> _GIVEN REQUEST 1_:
From the mailing-list reply about wireless network cards for Linux, extract the passage from "I have used" to "prism or prism2)." word for word.
> _GIVEN REQUEST 2_:
In the mailing-list reply about wireless network cards for Linux, what chipset does the 'v.4' Linksys WPC11 card have?
> _GIVEN REQUEST 3_:
Carry on the mailing-list reply about wireless network cards for Linux, picking up after its last sentence.

> _SELECTED PASSAGE_:
At 1153696655 past the epoch, Faheem Mitha wrote:
> I've been trying to find locally a wireless network card
> that works with Linux to install on my host's laptop. The
> cards available at the local retail outlets seem to only
> work with proprietary drivers, and I don't want to use
> proprietary drivers for such a basic thing.

I have used two wireless cards in my laptop.

1. A Linksys WPC11 PC-card, supporting 10Mb/s (802.11b).
   This turned out to be a 'v.4' although there was no
   indication of this on the packaging or in the description
   provided by the online vendor.

   The 'v.4' means it has a rtl8180 chipset and can be used
   with the fully GPL driver available from
   <http://rtl8180-sa2400.sourceforge.net/>.

   I can't remember what chipset the pre-v4 cards had, but I
   believe it was one which was supported by an open source
   driver too (possibly the prism or prism2).

> _DATASET CONTENT_:

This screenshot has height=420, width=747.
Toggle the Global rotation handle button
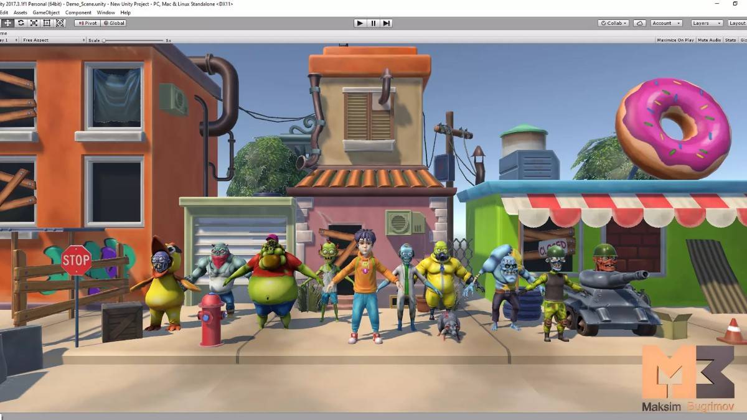[x=113, y=23]
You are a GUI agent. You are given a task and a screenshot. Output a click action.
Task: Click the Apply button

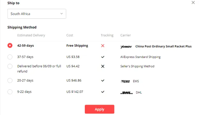(100, 109)
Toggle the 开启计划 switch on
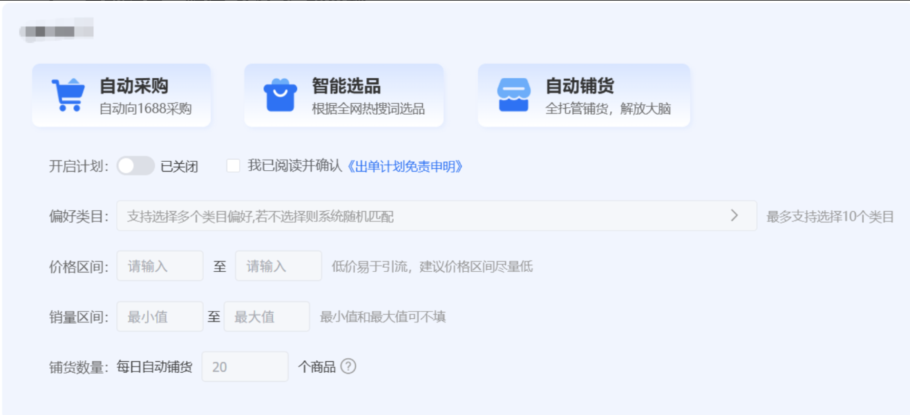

> _EXERCISE ANSWER 1_:
I have used two wireless cards in my laptop.

1. A Linksys WPC11 PC-card, supporting 10Mb/s (802.11b).
   This turned out to be a 'v.4' although there was no
   indication of this on the packaging or in the description
   provided by the online vendor.

   The 'v.4' means it has a rtl8180 chipset and can be used
   with the fully GPL driver available from
   <http://rtl8180-sa2400.sourceforge.net/>.

   I can't remember what chipset the pre-v4 cards had, but I
   believe it was one which was supported by an open source
   driver too (possibly the prism or prism2).

> _EXERCISE ANSWER 2_:
An rtl8180 chipset.

> _EXERCISE ANSWER 3_:
2. An intel pro-wireless 802.11g mini-pci card. This has a
   GPL driver <http://ipw2200.sf.net/> which is included in
   the current mainline kernels (I can't remember when it
   was actually added). There's a debian package for this
   driver.

   Note that this driver is open source *BUT* you need
   non-free binary firmware to actually use the card.

> The important thing is that I should be able to pick it up
> locally.

I think both of these are relatively common cards but I have
no idea what kind of hardware stores you have around there.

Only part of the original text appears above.